• DIRECTIONS FOR THIS TASK: Return, word for word, only the lines of the data below that lie between the line with "Given: Click the Sort A-Z icon" and the line with "Click the Registers (寄存器) icon", those two lines included.

• DATA EXCERPTS:
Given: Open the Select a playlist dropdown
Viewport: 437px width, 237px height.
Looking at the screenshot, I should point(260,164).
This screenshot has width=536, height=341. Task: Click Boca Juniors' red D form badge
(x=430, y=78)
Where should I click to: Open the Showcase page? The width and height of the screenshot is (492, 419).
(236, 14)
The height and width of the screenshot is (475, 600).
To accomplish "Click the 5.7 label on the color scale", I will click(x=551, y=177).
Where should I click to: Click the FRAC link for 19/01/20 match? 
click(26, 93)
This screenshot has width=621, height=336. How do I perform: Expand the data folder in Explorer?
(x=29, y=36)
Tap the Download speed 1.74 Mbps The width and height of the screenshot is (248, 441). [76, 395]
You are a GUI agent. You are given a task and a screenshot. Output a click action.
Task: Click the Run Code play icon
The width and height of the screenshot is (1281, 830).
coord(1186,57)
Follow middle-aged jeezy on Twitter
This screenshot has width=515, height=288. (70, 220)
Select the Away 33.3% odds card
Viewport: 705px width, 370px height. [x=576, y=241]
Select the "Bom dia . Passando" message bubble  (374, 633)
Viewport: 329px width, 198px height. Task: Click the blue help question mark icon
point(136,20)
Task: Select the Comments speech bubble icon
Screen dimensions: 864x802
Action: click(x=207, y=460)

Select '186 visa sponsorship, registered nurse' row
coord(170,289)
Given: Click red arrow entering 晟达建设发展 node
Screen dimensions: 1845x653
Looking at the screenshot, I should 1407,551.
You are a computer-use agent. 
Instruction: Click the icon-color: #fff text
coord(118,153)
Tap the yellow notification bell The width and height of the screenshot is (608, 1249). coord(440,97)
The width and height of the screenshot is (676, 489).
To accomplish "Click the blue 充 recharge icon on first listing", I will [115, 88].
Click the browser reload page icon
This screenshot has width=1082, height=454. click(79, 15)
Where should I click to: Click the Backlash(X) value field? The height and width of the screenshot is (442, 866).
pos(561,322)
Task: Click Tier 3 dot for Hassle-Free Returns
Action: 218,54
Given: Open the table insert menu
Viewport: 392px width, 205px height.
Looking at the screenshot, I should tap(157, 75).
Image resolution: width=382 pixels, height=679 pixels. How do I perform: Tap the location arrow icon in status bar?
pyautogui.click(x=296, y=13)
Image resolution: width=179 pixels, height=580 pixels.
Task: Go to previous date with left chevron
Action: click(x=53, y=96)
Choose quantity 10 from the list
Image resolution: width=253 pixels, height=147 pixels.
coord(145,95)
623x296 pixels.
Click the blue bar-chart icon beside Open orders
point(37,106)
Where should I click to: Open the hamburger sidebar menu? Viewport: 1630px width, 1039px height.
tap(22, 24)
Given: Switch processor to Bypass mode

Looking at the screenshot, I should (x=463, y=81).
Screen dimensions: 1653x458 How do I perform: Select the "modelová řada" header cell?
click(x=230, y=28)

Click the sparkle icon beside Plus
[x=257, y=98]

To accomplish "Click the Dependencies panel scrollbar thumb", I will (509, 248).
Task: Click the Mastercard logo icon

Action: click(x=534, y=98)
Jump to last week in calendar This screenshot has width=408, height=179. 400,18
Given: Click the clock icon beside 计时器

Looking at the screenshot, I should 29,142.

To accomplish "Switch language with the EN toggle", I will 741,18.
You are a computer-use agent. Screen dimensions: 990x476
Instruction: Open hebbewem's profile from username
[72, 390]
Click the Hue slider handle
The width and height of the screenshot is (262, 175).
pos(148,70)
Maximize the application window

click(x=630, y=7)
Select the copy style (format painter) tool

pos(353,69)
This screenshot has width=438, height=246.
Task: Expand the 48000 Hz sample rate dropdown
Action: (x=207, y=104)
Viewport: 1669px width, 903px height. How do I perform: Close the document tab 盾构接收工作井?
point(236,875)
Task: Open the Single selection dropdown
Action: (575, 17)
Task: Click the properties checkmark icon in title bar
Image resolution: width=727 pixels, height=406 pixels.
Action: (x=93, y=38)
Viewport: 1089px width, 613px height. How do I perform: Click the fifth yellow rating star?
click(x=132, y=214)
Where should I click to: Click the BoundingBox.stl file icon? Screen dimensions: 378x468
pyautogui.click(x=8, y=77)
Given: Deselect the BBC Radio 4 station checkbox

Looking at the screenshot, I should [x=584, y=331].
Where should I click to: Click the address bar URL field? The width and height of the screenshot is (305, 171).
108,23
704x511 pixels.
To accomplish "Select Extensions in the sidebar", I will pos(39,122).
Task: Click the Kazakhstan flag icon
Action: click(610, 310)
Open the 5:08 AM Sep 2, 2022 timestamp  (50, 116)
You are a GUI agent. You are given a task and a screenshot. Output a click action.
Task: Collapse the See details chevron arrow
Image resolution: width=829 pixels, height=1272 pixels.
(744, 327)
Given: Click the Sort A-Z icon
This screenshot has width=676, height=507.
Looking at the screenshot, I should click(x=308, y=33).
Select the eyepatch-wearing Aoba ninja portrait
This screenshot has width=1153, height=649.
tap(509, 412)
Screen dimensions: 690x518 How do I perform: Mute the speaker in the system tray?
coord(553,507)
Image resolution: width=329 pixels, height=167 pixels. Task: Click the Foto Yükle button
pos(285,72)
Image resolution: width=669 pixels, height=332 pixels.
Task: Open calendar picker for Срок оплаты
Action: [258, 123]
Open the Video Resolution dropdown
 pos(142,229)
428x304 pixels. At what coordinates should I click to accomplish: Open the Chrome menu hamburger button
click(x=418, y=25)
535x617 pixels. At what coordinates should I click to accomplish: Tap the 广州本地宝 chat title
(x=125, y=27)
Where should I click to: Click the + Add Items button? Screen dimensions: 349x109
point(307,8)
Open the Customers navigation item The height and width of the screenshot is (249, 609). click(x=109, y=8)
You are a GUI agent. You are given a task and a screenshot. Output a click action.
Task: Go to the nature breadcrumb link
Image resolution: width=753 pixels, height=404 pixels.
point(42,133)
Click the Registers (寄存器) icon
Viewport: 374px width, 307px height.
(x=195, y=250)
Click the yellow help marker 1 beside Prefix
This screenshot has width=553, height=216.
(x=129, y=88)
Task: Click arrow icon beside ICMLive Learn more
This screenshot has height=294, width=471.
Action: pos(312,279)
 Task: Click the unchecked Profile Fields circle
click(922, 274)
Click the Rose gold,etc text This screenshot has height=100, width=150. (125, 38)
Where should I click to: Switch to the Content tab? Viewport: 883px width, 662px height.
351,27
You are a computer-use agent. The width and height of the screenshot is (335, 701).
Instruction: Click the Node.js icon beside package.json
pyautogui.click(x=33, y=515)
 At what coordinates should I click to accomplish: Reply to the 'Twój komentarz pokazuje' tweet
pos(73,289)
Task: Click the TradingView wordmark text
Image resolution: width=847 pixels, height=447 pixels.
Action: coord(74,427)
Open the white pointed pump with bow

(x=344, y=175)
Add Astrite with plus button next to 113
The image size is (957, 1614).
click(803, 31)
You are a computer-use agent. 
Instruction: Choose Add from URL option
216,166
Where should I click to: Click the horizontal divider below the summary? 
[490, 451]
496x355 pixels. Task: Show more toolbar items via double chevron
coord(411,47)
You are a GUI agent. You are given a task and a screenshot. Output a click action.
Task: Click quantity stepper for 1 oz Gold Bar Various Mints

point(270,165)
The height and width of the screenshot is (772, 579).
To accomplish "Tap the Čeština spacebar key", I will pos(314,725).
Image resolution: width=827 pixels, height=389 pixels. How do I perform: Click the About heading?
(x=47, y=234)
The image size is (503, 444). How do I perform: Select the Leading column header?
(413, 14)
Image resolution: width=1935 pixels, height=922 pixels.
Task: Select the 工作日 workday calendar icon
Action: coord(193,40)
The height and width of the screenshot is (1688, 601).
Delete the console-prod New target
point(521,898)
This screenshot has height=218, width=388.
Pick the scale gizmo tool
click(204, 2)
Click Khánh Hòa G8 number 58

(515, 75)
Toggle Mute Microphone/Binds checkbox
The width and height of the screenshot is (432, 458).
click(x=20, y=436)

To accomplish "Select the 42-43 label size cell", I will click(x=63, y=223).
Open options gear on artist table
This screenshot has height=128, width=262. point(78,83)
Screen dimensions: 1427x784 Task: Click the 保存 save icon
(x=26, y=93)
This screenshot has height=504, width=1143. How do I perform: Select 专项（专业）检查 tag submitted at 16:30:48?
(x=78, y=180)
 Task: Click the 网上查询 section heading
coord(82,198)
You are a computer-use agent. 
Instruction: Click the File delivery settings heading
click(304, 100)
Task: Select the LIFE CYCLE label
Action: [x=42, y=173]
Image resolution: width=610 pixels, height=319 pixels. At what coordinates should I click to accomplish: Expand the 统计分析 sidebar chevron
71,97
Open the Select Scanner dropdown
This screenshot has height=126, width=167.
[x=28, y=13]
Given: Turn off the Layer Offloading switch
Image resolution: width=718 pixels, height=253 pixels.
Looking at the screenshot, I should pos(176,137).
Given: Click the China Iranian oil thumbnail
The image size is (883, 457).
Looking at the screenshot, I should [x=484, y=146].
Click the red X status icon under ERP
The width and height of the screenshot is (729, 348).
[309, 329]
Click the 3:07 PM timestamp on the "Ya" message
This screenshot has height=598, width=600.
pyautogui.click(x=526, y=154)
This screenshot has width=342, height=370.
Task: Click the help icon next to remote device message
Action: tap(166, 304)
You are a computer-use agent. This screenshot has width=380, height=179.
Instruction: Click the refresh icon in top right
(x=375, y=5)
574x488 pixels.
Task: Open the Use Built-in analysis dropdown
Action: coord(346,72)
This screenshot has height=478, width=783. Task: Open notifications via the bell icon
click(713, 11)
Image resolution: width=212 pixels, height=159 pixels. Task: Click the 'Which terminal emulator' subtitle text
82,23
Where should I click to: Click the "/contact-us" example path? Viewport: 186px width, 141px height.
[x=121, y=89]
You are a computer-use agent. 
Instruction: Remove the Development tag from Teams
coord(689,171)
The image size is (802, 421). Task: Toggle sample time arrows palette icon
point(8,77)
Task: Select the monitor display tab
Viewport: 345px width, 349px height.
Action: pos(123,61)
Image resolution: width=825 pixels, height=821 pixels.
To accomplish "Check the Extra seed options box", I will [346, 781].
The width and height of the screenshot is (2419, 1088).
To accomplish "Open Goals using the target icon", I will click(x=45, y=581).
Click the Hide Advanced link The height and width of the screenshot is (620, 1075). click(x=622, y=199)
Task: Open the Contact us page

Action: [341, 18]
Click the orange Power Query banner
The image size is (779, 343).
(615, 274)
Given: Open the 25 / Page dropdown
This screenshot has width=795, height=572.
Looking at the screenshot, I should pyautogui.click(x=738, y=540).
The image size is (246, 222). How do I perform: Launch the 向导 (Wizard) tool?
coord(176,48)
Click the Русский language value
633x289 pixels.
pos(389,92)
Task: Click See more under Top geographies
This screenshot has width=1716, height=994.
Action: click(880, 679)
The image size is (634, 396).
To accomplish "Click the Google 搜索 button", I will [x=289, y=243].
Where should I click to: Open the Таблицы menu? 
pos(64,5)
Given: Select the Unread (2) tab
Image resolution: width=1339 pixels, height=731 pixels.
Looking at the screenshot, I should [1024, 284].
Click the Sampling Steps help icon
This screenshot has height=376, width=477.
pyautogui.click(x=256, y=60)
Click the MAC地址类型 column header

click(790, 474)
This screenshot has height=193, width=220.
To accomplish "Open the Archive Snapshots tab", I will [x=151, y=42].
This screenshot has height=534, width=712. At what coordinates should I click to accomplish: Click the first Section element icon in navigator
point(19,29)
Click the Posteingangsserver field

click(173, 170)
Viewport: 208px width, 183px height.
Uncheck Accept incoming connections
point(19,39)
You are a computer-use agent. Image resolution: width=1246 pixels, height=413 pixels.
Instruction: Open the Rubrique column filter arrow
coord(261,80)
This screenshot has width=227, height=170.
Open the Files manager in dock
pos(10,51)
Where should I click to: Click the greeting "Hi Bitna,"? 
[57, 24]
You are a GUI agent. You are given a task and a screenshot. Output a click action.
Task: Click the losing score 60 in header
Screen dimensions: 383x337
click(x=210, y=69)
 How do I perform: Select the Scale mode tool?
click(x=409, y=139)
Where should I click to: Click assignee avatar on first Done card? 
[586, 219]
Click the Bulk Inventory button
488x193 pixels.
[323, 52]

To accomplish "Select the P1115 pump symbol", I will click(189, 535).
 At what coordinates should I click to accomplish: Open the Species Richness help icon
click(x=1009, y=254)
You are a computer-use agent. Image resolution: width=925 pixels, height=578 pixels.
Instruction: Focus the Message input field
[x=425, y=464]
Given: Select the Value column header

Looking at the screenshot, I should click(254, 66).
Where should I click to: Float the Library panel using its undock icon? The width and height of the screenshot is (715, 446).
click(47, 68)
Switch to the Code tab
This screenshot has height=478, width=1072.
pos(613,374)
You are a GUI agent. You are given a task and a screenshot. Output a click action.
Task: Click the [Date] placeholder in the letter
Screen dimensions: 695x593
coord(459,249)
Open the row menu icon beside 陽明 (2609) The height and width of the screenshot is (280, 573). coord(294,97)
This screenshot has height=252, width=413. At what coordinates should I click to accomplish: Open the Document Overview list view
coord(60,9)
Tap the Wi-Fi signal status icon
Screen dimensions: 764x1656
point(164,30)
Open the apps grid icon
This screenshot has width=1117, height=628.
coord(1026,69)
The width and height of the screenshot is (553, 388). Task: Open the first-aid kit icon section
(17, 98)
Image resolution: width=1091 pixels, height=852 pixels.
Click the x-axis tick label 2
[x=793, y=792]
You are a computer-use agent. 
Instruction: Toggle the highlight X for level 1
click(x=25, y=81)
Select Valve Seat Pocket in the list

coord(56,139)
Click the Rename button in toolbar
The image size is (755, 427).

• ANSWER FOR THE TASK:
Given: Click the Sort A-Z icon
This screenshot has width=676, height=507.
Looking at the screenshot, I should click(x=308, y=33).
Select the eyepatch-wearing Aoba ninja portrait
This screenshot has width=1153, height=649.
tap(509, 412)
Screen dimensions: 690x518 How do I perform: Mute the speaker in the system tray?
coord(553,507)
Image resolution: width=329 pixels, height=167 pixels. Task: Click the Foto Yükle button
pos(285,72)
Image resolution: width=669 pixels, height=332 pixels.
Task: Open calendar picker for Срок оплаты
Action: [258, 123]
Open the Video Resolution dropdown
 pos(142,229)
428x304 pixels. At what coordinates should I click to accomplish: Open the Chrome menu hamburger button
click(x=418, y=25)
535x617 pixels. At what coordinates should I click to accomplish: Tap the 广州本地宝 chat title
(x=125, y=27)
Where should I click to: Click the + Add Items button? Screen dimensions: 349x109
point(307,8)
Open the Customers navigation item The height and width of the screenshot is (249, 609). click(x=109, y=8)
You are a GUI agent. You are given a task and a screenshot. Output a click action.
Task: Go to the nature breadcrumb link
Image resolution: width=753 pixels, height=404 pixels.
point(42,133)
Click the Registers (寄存器) icon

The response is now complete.